17986449. SCHEDULING PROJECT ACTIVITIES USING TWIN COMPUTING SIMULATION simplified abstract (INTERNATIONAL BUSINESS MACHINES CORPORATION)
Contents
- 1 SCHEDULING PROJECT ACTIVITIES USING TWIN COMPUTING SIMULATION
- 1.1 Organization Name
- 1.2 Inventor(s)
- 1.3 SCHEDULING PROJECT ACTIVITIES USING TWIN COMPUTING SIMULATION - A simplified explanation of the abstract
- 1.4 Simplified Explanation
- 1.5 Potential Applications
- 1.6 Problems Solved
- 1.7 Benefits
- 1.8 Potential Commercial Applications
- 1.9 Possible Prior Art
- 1.10 Unanswered Questions
- 1.11 Original Abstract Submitted
SCHEDULING PROJECT ACTIVITIES USING TWIN COMPUTING SIMULATION
Organization Name
INTERNATIONAL BUSINESS MACHINES CORPORATION
Inventor(s)
Nitika Sharma of Zirakpur (IN)
Sarbajit K. Rakshit of Kolkata (IN)
SCHEDULING PROJECT ACTIVITIES USING TWIN COMPUTING SIMULATION - A simplified explanation of the abstract
This abstract first appeared for US patent application 17986449 titled 'SCHEDULING PROJECT ACTIVITIES USING TWIN COMPUTING SIMULATION
Simplified Explanation
The patent application describes a proactive optimization method based on a critical path analysis for improving processes by identifying and mitigating delays.
- Collect data on tasks in a process's contextual situation
- Train a twin computing simulation model for each task using the collected data
- Run a contextual situation simulation using the simulation models to determine the critical path causing delays
- Identify an optimized task using machine learning to mitigate delays from the critical path
Potential Applications
This technology could be applied in various industries such as manufacturing, logistics, project management, and healthcare to optimize processes and improve efficiency.
Problems Solved
This technology addresses the issue of delays in processes by identifying the critical path causing the delays and optimizing tasks to mitigate them, leading to improved productivity and performance.
Benefits
The benefits of this technology include increased efficiency, reduced delays, improved process optimization, and enhanced overall performance in various industries.
Potential Commercial Applications
Potential commercial applications of this technology include process optimization software, consulting services for efficiency improvement, and integration into existing project management systems for enhanced performance.
Possible Prior Art
One possible prior art could be traditional critical path analysis methods used in project management to identify the sequence of tasks that determine the overall duration of a project.
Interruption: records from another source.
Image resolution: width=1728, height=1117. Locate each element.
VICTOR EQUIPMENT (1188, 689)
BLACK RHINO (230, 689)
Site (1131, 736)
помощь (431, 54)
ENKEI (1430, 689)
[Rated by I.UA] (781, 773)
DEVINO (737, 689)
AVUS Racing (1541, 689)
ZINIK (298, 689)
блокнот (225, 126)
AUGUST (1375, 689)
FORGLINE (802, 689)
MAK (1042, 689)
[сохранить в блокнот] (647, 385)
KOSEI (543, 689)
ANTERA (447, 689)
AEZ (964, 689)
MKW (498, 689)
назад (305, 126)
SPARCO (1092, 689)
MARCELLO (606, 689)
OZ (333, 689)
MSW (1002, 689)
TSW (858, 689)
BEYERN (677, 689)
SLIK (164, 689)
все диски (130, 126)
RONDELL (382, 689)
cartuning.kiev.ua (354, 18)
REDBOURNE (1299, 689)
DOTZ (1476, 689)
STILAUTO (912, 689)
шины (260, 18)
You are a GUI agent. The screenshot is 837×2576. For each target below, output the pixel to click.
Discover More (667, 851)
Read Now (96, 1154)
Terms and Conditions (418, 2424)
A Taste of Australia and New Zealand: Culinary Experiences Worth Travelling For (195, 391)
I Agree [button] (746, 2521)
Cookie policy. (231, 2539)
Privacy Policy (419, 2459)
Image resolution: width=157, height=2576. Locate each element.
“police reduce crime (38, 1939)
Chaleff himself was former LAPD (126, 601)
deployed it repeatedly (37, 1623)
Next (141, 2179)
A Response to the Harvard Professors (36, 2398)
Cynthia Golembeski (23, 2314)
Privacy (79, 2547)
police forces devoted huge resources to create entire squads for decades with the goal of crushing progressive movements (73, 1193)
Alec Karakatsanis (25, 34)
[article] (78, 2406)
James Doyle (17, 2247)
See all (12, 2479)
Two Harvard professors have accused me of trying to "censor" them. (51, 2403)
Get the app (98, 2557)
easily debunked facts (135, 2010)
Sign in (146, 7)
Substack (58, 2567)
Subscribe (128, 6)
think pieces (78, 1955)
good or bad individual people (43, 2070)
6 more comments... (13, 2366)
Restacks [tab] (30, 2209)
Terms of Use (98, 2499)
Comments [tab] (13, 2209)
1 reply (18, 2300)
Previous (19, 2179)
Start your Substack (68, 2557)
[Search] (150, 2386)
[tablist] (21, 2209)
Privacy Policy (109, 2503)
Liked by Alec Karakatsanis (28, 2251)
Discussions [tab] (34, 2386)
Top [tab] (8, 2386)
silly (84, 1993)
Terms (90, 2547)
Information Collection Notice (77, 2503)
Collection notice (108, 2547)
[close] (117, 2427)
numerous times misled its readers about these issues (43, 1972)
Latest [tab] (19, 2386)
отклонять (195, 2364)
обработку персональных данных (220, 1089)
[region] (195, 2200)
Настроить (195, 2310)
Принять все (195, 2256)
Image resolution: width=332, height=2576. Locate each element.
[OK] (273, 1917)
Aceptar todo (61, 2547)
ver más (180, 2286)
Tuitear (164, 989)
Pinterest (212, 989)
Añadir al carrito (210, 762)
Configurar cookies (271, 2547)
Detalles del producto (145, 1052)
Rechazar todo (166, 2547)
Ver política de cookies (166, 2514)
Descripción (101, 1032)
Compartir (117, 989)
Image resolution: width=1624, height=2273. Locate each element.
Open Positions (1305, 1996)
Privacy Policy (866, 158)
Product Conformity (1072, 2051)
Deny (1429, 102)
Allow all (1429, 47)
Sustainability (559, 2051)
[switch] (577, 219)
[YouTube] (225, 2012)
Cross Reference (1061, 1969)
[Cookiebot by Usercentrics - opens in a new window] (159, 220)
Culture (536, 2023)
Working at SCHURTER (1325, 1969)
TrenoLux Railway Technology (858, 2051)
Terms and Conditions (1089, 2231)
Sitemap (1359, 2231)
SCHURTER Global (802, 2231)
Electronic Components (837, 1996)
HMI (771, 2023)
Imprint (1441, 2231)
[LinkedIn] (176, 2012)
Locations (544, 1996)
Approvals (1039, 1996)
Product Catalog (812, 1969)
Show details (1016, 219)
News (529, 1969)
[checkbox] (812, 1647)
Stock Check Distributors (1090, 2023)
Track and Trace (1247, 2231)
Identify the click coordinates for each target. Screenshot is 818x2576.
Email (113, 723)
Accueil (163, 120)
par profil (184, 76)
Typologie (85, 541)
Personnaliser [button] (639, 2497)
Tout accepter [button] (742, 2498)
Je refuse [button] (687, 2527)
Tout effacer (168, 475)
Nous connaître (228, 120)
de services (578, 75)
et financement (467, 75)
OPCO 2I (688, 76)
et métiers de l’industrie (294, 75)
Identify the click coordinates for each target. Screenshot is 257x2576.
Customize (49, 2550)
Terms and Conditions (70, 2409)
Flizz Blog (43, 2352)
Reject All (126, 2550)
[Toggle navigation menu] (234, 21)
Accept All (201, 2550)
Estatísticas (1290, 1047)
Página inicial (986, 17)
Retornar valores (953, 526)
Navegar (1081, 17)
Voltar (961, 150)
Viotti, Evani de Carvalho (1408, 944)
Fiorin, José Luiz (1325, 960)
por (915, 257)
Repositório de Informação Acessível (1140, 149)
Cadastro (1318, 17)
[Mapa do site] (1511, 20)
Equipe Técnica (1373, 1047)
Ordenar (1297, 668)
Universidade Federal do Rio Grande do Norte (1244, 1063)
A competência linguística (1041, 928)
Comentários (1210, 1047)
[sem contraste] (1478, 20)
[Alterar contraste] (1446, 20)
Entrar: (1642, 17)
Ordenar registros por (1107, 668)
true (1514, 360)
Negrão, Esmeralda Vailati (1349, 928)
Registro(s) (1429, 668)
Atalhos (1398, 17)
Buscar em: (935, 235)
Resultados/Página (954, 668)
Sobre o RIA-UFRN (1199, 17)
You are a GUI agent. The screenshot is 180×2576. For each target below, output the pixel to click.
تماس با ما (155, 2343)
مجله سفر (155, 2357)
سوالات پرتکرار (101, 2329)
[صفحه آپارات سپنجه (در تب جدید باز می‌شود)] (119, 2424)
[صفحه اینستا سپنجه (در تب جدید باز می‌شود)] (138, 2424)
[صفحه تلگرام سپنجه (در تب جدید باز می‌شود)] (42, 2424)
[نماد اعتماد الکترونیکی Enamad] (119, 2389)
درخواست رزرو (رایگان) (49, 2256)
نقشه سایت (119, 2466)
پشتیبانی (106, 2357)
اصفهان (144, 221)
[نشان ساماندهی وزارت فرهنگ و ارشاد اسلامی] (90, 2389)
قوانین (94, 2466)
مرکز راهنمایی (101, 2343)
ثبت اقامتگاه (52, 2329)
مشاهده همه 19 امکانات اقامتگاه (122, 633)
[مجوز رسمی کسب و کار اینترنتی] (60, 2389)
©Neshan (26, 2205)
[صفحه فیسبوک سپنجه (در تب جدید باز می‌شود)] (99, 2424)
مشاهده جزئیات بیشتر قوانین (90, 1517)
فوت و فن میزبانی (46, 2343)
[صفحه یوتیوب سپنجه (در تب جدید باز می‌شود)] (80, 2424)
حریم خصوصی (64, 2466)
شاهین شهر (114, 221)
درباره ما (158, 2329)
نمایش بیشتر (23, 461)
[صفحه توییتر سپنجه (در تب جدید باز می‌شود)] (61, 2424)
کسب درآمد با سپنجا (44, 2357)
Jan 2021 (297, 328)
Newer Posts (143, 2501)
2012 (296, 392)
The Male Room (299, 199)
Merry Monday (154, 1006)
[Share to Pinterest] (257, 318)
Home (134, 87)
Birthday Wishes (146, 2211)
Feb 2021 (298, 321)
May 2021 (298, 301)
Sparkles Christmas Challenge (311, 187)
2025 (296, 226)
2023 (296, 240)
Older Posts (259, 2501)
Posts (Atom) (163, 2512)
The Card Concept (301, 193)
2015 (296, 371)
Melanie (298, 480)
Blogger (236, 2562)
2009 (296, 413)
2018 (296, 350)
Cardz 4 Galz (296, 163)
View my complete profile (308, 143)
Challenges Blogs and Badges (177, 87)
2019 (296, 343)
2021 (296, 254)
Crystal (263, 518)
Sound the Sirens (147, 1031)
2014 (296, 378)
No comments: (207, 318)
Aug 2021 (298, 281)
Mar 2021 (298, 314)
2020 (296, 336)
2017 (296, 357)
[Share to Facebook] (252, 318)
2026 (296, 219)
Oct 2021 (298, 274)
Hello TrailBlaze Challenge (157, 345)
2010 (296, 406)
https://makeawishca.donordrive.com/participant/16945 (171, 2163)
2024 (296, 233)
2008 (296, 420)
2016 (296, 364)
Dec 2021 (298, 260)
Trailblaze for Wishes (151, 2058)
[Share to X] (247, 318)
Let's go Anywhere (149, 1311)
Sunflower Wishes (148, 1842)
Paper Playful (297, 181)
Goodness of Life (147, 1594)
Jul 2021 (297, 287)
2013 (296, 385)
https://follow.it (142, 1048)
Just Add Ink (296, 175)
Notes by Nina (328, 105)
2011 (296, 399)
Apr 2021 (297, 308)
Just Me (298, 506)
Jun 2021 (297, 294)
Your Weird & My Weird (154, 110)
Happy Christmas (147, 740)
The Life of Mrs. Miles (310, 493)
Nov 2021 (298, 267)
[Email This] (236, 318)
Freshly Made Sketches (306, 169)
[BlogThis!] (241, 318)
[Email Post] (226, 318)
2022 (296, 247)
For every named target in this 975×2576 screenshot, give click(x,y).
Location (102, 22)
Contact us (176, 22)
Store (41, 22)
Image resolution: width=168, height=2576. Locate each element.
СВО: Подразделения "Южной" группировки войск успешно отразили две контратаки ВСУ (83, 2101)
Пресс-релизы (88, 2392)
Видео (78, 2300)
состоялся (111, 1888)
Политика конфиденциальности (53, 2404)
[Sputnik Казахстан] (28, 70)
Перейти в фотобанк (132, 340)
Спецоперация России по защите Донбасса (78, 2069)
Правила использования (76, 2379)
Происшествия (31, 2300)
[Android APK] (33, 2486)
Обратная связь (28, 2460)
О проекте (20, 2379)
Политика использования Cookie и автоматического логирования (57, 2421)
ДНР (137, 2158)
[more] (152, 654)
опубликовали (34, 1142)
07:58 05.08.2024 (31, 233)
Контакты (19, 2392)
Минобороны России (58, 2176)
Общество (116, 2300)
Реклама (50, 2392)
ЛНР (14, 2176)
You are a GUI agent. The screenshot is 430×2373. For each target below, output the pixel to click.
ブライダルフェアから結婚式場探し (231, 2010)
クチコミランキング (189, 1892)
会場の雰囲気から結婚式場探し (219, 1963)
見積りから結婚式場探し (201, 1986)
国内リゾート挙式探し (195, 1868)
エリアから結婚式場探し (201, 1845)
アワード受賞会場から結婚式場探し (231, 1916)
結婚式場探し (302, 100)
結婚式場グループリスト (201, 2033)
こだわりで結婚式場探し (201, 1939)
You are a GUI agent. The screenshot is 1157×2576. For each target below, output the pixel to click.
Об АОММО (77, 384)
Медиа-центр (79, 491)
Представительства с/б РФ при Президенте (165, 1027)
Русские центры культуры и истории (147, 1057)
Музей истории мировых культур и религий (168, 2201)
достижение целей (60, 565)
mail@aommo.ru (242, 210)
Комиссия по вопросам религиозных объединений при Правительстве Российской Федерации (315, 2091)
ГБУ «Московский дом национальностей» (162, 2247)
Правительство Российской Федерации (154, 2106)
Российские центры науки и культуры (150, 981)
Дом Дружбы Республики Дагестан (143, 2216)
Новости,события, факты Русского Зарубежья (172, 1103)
Another could be machine learning algorithms applied to process optimization in various industries.
Unanswered Questions
How does the twin computing simulation model differ from traditional simulation models in process optimization?
The patent application does not provide a detailed comparison between the twin computing simulation model and traditional simulation models in the context of process optimization.
What specific machine learning algorithms are employed to identify the optimized task in the contextual situation?
The patent application does not specify the exact machine learning algorithms used to determine the optimized task for mitigating delays in the process.
Original Abstract Submitted
A critical path based proactive optimization that includes collecting data on the tasks of contextual situation for performing a process and training a twin computing simulation model using the collected data for each task in the process. A contextual situation simulation is run using the simulation models for each task in the process to determine a critical path that causes delay in the process. An optimized task is determined from the tasks of the contextual situation using machine learning employing the collected data, wherein the optimized task mitigates delay in the process from the critical path.